#### Aufgabenliste
a: Geben Sie aus dem Textauszug zur Energieversorgung die Passage von „Das bisherige Energieversorgungssystem“ bis „den herkömmlichen Versorgungssystemen.“ wortgetreu wieder.
b: Beantworten Sie anhand des Textauszugs zur Energieversorgung folgende Fragen:
(i) Wofür wurde das bisherige Energieversorgungssystem entwickelt?
(ii) Welche Entwicklungen lassen die dezentrale Energieversorgung an Bedeutung gewinnen?
(iii) Als Ergänzung wozu bieten die neuen Strukturen vor allem Möglichkeiten?

#### Gezeigter Textauszug
========================================================================

Das bisherige Energieversorgungssystem wurde für die Aufgabe entwickelt, mit wenigen großen und zentral orientierten Energieumwandlungsanlagen eine große Zahl von räumlich verteilten Verbrauchern zuverlässig und kostengünstig mit Energie zu versorgen. Durch die Deregulierung und Liberalisierung der Energiemärkte und aktuelle politische Entwicklungen auf nationaler und internationaler Ebene gewinnt die dezentrale Energieversorgung gegenüber den klassischen zentral orientierten Versorgungsstrukturen immer stärker an Bedeutung. Auf Basis neuer Versorgungskonzepte bilden sich neue Strukturen heraus, die wirtschaftlich interessante Möglichkeiten bieten. Vor allem auch als Ergänzung zu den herkömmlichen Versorgungssystemen.

========================================================================

#### Datenauszüge

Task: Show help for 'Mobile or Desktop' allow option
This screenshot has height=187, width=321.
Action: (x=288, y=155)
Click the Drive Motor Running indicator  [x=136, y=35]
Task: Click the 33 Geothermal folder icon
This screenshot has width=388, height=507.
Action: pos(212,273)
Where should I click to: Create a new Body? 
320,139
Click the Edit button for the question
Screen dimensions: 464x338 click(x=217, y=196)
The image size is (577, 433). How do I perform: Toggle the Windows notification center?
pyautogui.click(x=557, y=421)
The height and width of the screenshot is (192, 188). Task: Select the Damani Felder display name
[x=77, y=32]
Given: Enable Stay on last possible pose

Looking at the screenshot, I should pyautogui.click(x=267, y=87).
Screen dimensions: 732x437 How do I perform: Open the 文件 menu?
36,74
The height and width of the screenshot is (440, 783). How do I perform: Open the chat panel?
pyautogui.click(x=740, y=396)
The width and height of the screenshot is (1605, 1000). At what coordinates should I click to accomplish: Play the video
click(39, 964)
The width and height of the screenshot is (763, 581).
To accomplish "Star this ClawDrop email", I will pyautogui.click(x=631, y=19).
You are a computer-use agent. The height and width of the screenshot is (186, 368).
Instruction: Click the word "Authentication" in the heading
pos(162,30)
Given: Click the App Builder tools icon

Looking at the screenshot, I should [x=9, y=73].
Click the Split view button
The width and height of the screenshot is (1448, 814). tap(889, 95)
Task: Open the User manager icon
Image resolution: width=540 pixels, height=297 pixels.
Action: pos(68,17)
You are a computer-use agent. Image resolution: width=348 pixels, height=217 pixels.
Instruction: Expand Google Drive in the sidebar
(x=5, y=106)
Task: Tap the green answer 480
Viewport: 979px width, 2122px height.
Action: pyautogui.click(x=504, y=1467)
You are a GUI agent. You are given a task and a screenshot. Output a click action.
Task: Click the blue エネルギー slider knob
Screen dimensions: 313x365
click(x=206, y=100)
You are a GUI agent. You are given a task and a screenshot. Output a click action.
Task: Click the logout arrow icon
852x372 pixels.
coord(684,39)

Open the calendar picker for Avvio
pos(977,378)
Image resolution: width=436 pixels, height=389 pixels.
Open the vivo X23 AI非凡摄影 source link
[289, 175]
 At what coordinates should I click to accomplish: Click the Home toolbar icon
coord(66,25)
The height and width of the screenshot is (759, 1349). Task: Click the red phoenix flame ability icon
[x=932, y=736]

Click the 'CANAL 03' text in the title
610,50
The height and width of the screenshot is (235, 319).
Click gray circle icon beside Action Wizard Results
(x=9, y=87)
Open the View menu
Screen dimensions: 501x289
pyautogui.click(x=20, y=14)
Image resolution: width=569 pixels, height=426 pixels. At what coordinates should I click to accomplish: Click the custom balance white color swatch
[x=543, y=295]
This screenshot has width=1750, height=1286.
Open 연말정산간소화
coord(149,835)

========================================================================

#### Erwartete Antworten
a:
Das bisherige Energieversorgungssystem wurde für die Aufgabe entwickelt, mit wenigen großen und zentral orientierten Energieumwandlungsanlagen eine große Zahl von räumlich verteilten Verbrauchern zuverlässig und kostengünstig mit Energie zu versorgen. Durch die Deregulierung und Liberalisierung der Energiemärkte und aktuelle politische Entwicklungen auf nationaler und internationaler Ebene gewinnt die dezentrale Energieversorgung gegenüber den klassischen zentral orientierten Versorgungsstrukturen immer stärker an Bedeutung. Auf Basis neuer Versorgungskonzepte bilden sich neue Strukturen heraus, die wirtschaftlich interessante Möglichkeiten bieten. Vor allem auch als Ergänzung zu den herkömmlichen Versorgungssystemen.

b:
(i) Es wurde entwickelt, um mit wenigen großen und zentral orientierten Energieumwandlungsanlagen eine große Zahl von räumlich verteilten Verbrauchern zuverlässig und kostengünstig mit Energie zu versorgen.
(ii) Die Deregulierung und Liberalisierung der Energiemärkte sowie aktuelle politische Entwicklungen auf nationaler und internationaler Ebene.
(iii) Als Ergänzung zu den herkömmlichen Versorgungssystemen.